EXERCISE INSTRUCTIONS: Rewrite the lines of the records below, replacing "screenshot" with "image" and keeping everything else unchanged. Omit the pictures from your answer.

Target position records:
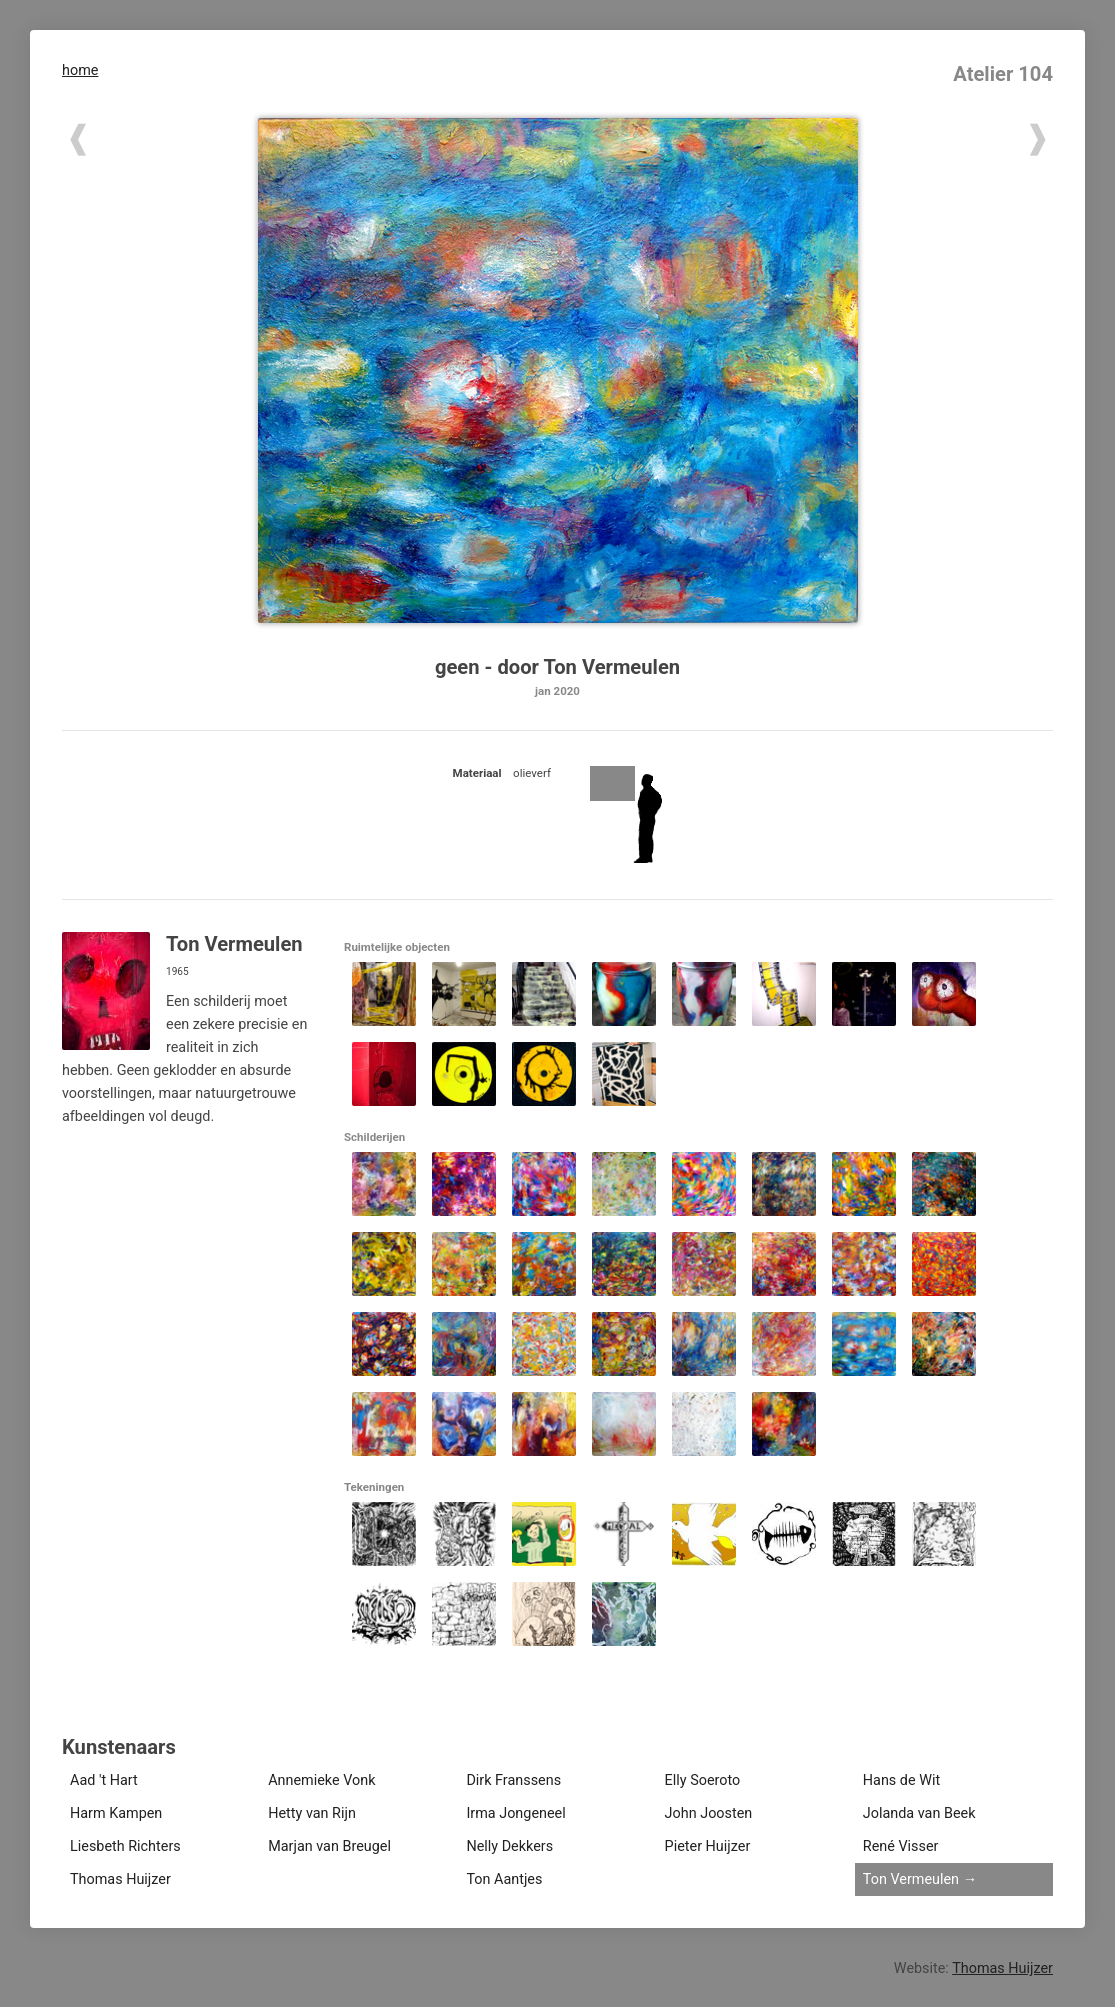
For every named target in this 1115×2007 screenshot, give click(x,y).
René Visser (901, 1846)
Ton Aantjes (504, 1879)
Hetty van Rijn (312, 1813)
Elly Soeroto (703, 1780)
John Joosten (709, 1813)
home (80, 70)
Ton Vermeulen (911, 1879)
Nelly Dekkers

FINAL RESULT:
For every named target in this 1115×2007 image, give click(x,y).
René Visser (901, 1846)
Ton Aantjes (504, 1879)
Hetty van Rijn (312, 1813)
Elly Soeroto (703, 1780)
John Joosten (709, 1813)
home (80, 70)
Ton Vermeulen (911, 1879)
Nelly Dekkers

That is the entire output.